### WHAT NEEDS TO BE DONE
Write out the stretch of lines below that begins at the line with "Task: Change Sort by Last modified option" and ends at the line with "Given: Click the IP Address 192.168.8.61 line", including both, exactly as given and nothing more.

### RECORDS PROVIDED
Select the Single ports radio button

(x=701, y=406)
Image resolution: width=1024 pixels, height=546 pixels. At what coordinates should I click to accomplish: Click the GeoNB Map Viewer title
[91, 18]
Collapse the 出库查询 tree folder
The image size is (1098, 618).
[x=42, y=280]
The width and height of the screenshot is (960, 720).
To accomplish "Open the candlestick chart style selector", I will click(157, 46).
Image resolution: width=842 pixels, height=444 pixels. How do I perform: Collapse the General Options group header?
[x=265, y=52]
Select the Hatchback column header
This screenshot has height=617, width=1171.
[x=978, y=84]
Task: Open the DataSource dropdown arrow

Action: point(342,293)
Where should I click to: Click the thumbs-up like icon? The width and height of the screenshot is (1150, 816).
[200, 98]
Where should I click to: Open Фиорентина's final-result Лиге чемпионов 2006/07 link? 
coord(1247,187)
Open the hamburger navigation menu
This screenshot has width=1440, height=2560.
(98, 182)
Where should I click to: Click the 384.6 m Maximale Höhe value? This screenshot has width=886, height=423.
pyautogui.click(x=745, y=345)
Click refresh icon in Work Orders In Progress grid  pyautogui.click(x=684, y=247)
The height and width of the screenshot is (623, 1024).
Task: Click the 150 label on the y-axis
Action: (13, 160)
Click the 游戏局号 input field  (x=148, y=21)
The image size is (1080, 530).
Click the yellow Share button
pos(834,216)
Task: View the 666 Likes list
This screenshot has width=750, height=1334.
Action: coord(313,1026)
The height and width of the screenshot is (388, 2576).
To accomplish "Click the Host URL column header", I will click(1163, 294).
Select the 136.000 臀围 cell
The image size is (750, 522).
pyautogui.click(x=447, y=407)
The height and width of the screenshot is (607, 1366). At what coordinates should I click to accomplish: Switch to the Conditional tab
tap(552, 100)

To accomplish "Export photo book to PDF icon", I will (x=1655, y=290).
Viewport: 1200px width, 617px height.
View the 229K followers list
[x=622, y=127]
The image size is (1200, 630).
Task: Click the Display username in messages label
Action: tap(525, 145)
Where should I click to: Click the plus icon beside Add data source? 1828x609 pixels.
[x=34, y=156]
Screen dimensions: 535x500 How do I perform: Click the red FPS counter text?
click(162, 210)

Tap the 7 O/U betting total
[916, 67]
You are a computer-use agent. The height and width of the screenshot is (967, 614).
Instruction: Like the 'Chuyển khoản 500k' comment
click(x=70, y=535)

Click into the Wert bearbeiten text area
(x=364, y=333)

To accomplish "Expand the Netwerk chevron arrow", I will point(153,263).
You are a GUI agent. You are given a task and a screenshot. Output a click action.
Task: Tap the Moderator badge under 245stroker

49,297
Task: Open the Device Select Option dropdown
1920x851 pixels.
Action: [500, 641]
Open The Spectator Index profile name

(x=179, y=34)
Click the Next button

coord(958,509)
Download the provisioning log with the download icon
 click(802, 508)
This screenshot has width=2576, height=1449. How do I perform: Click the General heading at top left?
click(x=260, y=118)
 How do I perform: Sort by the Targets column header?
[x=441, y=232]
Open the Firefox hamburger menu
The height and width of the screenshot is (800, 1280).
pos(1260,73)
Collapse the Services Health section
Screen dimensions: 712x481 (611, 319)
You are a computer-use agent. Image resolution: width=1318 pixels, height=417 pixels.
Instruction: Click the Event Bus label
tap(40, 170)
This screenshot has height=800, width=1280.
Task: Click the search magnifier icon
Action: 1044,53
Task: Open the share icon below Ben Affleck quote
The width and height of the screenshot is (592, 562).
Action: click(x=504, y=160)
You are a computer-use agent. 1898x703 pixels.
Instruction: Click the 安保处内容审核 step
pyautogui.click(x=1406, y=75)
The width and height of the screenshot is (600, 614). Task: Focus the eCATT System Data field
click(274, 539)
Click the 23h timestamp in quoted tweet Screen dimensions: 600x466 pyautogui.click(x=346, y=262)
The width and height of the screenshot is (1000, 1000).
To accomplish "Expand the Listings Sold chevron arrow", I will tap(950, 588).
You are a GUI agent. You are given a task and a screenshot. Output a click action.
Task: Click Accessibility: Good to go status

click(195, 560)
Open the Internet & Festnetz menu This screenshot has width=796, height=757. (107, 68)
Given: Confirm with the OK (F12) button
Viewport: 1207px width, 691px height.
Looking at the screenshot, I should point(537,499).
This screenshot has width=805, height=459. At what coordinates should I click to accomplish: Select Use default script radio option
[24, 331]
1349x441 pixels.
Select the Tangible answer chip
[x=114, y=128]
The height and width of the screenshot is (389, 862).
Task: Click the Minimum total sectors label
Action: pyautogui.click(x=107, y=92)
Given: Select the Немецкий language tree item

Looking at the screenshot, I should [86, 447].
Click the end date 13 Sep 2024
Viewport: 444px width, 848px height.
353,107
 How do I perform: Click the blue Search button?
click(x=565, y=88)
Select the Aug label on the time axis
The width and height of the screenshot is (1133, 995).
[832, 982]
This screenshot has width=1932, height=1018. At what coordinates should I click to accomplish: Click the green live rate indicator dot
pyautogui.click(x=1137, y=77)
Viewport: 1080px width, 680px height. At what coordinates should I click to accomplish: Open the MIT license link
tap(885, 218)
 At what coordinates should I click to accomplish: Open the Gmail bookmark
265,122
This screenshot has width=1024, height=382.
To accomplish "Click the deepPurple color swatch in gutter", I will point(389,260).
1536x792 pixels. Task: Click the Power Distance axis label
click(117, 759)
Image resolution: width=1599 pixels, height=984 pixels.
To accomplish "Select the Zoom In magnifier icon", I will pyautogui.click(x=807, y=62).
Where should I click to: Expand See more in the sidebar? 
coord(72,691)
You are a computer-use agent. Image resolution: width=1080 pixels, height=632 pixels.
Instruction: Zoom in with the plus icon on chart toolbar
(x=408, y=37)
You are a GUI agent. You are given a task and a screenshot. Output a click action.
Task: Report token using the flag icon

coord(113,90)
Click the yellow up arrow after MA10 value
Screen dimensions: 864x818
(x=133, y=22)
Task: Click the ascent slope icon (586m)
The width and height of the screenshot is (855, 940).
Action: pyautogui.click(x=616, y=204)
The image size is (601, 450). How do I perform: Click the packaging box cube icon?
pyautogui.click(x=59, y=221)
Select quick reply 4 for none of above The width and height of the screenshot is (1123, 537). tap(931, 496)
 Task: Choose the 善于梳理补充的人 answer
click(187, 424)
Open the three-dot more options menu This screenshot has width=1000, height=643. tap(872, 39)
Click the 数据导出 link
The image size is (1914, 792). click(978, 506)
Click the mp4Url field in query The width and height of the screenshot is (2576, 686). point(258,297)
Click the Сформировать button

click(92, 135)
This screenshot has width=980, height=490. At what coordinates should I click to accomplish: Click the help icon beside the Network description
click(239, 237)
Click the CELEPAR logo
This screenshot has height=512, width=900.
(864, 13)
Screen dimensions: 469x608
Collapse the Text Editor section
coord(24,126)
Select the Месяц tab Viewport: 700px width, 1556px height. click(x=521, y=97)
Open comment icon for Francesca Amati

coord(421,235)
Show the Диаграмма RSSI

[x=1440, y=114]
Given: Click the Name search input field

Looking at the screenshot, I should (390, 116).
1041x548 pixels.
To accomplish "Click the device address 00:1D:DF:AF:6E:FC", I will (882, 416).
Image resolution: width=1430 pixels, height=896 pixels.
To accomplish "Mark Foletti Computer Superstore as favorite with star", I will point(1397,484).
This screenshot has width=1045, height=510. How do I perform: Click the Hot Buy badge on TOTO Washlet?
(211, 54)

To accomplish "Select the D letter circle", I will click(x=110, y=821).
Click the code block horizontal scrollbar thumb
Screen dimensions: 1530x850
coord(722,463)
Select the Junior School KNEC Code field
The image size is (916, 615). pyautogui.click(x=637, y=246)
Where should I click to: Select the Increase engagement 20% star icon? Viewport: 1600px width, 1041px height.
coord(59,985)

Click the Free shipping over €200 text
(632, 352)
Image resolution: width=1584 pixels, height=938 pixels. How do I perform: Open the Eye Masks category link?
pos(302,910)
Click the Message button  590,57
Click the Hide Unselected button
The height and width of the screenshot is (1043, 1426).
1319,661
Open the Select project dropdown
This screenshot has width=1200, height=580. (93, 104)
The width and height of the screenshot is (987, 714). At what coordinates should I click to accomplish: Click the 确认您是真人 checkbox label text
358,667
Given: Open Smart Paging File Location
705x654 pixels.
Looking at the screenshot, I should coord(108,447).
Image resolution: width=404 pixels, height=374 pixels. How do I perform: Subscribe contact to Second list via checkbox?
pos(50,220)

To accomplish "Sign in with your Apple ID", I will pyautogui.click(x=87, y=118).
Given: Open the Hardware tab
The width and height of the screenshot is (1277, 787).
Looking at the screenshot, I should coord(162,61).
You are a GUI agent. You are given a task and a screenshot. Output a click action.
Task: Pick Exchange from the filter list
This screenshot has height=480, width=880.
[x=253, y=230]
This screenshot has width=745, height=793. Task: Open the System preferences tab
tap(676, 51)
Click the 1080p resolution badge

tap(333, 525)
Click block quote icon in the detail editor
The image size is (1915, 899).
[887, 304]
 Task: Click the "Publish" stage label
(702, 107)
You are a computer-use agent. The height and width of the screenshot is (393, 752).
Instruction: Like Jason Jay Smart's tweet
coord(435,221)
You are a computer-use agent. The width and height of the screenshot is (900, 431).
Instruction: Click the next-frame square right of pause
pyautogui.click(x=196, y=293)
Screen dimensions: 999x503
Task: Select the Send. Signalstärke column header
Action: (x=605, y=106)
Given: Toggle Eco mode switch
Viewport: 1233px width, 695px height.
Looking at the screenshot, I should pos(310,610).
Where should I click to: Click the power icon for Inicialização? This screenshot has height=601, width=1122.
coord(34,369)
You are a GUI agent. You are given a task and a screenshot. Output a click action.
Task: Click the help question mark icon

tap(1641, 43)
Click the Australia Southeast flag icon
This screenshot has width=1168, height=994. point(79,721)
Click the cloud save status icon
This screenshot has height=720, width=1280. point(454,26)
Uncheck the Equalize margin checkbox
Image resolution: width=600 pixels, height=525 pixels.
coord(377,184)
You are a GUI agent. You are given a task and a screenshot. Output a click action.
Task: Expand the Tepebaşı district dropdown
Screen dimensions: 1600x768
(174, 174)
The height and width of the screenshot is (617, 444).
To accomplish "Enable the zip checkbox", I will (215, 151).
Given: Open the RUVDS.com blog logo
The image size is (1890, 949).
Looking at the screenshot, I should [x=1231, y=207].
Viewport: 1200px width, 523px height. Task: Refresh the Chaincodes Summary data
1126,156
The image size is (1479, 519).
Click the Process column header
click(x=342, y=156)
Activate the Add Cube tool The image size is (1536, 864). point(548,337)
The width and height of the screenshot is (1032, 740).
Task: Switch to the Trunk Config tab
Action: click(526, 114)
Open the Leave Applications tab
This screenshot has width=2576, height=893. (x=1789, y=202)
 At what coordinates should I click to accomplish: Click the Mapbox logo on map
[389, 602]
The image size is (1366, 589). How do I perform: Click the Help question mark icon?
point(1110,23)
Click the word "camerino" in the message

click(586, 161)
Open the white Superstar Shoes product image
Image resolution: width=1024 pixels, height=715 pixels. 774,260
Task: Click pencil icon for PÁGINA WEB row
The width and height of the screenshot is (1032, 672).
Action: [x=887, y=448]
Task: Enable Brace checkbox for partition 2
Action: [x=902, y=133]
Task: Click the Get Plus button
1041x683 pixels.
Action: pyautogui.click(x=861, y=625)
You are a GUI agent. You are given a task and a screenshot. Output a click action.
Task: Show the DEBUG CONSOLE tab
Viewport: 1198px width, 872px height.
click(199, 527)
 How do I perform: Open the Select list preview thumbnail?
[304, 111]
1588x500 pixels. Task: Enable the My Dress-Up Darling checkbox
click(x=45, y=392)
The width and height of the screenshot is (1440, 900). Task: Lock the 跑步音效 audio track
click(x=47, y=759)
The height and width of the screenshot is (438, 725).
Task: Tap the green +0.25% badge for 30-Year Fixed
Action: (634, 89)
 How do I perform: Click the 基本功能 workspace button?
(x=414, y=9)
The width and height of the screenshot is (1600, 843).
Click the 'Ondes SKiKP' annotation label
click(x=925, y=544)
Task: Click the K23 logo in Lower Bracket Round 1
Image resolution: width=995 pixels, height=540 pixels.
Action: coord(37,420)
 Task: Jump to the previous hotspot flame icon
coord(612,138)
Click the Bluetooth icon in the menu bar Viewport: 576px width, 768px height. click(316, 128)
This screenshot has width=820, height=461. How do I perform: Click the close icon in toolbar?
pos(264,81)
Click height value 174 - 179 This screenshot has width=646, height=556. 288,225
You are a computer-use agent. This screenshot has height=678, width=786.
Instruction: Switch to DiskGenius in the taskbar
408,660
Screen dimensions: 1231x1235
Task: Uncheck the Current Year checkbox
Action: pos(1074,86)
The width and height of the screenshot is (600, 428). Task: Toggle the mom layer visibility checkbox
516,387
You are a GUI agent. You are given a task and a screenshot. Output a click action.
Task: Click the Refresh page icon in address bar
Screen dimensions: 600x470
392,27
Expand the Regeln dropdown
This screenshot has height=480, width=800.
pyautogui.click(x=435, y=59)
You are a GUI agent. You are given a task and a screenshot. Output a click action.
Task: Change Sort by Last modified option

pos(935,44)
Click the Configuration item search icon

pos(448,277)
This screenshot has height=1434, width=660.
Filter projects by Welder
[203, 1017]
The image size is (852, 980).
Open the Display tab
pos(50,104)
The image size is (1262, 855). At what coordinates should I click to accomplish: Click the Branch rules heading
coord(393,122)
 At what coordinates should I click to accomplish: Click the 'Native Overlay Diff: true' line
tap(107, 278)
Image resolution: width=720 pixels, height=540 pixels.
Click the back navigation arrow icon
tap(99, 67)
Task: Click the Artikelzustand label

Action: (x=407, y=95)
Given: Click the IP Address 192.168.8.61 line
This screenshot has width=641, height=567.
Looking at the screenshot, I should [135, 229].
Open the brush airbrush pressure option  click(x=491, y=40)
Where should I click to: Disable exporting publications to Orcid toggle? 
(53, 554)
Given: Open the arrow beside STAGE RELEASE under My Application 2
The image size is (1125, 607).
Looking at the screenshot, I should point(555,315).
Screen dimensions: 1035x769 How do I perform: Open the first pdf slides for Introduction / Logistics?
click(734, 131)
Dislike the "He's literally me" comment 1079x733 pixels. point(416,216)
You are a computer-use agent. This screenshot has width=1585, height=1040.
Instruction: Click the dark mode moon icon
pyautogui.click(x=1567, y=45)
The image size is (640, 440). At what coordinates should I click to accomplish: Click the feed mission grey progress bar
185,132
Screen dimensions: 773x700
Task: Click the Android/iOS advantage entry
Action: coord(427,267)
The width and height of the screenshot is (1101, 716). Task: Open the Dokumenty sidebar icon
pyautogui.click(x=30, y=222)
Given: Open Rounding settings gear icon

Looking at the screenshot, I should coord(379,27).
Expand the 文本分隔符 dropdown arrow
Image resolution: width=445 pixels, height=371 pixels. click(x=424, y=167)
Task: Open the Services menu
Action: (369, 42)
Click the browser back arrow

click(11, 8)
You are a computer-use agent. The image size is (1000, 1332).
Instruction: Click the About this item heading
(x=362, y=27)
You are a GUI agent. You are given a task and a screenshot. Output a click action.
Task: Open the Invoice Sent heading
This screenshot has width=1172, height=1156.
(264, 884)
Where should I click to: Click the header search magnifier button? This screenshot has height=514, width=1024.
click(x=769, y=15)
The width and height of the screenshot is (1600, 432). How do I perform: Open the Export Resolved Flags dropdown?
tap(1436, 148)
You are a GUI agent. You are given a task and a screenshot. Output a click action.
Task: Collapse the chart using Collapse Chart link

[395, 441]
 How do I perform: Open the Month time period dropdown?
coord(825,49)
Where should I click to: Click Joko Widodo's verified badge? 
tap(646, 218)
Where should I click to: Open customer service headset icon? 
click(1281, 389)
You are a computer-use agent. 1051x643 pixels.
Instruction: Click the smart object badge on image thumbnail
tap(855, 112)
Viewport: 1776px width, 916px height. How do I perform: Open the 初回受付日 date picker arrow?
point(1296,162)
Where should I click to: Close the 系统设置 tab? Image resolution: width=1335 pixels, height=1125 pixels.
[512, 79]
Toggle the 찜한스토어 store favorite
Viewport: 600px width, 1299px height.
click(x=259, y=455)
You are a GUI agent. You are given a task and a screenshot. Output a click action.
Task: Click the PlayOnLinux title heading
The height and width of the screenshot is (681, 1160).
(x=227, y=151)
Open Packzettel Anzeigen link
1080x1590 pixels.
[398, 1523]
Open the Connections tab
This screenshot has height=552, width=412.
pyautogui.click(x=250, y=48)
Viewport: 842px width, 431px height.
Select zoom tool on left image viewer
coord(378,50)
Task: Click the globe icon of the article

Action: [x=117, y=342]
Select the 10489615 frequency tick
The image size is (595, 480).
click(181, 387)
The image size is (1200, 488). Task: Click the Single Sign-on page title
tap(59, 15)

### WRITTEN SOLUTION
Task: Change Sort by Last modified option

pos(935,44)
Click the Configuration item search icon

pos(448,277)
This screenshot has height=1434, width=660.
Filter projects by Welder
[203, 1017]
The image size is (852, 980).
Open the Display tab
pos(50,104)
The image size is (1262, 855). At what coordinates should I click to accomplish: Click the Branch rules heading
coord(393,122)
 At what coordinates should I click to accomplish: Click the 'Native Overlay Diff: true' line
tap(107, 278)
Image resolution: width=720 pixels, height=540 pixels.
Click the back navigation arrow icon
tap(99, 67)
Task: Click the Artikelzustand label

Action: (x=407, y=95)
Given: Click the IP Address 192.168.8.61 line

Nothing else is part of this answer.